> **Input material**:

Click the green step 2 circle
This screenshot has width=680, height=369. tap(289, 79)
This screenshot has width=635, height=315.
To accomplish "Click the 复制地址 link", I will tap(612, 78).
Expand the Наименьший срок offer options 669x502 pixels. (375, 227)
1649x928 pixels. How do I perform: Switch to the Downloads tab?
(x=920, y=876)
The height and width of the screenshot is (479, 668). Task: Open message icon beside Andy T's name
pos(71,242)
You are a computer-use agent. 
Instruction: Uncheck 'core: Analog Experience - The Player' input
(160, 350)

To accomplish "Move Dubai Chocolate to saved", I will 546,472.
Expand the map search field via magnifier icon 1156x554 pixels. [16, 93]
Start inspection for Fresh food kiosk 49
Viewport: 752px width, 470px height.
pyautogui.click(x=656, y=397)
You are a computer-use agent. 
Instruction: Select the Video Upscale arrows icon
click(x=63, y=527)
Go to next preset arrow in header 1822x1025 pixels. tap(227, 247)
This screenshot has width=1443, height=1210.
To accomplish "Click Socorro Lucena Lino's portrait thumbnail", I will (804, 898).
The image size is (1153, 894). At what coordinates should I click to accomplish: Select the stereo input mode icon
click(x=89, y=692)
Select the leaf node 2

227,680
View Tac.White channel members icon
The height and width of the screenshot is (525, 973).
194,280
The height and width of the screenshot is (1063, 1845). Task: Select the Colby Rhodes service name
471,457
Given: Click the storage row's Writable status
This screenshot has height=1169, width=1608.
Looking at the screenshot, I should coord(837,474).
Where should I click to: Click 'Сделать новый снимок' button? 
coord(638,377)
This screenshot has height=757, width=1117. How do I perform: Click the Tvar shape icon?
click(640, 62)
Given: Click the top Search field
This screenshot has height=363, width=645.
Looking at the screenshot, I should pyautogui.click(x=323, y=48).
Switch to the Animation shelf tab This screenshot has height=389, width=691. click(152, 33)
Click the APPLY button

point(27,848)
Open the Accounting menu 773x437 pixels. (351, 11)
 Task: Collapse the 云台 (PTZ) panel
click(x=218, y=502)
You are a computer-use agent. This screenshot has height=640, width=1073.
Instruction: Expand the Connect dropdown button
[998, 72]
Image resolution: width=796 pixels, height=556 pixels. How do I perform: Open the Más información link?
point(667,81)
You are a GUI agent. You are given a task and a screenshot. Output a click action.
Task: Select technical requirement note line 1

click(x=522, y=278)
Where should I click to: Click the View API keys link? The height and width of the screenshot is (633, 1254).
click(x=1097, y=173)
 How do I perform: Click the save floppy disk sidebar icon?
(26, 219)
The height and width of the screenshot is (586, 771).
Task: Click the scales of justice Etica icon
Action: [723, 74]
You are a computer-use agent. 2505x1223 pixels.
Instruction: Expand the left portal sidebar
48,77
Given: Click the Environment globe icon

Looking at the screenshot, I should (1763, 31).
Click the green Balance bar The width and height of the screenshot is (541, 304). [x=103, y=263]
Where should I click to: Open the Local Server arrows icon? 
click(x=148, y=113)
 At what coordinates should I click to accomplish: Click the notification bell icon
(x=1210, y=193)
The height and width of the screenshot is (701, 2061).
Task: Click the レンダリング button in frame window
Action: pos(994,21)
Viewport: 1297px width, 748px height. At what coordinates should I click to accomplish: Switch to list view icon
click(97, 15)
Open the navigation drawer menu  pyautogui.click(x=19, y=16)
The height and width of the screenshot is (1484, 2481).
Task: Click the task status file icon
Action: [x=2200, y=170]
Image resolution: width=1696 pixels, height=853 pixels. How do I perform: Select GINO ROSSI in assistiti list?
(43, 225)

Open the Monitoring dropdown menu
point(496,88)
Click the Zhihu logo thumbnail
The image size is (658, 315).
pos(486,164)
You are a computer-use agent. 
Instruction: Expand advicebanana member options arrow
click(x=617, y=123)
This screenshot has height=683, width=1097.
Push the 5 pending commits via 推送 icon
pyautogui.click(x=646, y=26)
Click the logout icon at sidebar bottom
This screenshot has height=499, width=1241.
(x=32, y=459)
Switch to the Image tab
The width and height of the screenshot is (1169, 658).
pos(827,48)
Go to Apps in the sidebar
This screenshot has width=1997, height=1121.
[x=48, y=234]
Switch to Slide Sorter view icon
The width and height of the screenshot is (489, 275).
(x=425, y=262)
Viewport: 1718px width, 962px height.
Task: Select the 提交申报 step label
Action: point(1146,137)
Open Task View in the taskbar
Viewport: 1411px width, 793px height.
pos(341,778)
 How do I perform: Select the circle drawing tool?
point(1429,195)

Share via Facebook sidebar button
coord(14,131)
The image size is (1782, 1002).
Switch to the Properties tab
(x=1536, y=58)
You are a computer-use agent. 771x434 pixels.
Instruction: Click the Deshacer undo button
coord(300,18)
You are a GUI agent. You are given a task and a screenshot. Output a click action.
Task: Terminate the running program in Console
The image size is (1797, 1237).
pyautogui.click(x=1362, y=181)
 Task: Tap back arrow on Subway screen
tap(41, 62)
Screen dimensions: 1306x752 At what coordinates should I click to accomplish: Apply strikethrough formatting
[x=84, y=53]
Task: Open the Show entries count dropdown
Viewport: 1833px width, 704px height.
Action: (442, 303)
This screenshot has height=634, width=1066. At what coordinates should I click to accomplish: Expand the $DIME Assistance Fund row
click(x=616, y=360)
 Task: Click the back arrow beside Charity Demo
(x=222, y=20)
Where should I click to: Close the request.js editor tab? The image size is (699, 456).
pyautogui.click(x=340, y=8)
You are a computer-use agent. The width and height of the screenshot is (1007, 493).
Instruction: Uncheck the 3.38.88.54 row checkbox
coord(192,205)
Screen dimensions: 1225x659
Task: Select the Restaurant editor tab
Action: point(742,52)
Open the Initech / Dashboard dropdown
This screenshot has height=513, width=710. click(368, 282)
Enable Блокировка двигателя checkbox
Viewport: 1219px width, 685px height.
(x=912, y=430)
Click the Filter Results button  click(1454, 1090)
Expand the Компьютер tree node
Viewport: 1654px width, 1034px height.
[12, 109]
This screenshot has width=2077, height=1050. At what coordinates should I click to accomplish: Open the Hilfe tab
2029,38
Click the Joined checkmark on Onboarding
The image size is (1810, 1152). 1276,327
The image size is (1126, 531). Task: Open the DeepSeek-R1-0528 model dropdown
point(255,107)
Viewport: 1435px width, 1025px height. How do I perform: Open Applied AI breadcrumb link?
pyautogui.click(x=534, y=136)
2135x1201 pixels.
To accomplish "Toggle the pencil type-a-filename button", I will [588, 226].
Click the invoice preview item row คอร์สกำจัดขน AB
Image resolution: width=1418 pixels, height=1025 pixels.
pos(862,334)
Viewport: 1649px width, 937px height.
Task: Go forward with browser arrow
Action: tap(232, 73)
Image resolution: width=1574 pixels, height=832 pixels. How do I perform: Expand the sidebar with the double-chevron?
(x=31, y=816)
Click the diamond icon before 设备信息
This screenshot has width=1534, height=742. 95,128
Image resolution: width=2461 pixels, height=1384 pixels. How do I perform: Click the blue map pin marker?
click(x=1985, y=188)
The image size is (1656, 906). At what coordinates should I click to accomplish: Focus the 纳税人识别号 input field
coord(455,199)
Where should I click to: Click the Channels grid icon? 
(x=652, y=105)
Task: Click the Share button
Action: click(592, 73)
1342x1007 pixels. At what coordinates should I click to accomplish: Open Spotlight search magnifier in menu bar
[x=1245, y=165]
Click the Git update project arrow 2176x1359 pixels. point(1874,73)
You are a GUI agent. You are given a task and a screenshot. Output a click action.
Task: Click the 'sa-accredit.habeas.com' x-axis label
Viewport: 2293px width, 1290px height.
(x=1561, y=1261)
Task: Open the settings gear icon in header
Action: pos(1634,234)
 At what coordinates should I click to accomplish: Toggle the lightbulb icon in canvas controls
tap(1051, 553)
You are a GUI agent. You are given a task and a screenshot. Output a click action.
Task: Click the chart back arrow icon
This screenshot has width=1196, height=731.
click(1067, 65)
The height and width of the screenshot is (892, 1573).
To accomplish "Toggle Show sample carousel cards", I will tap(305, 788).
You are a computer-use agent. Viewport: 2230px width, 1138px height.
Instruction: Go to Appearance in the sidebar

> **Task**:
How many lines in the records include "will"? Answer with the number alone.

> **Exercise result**:
5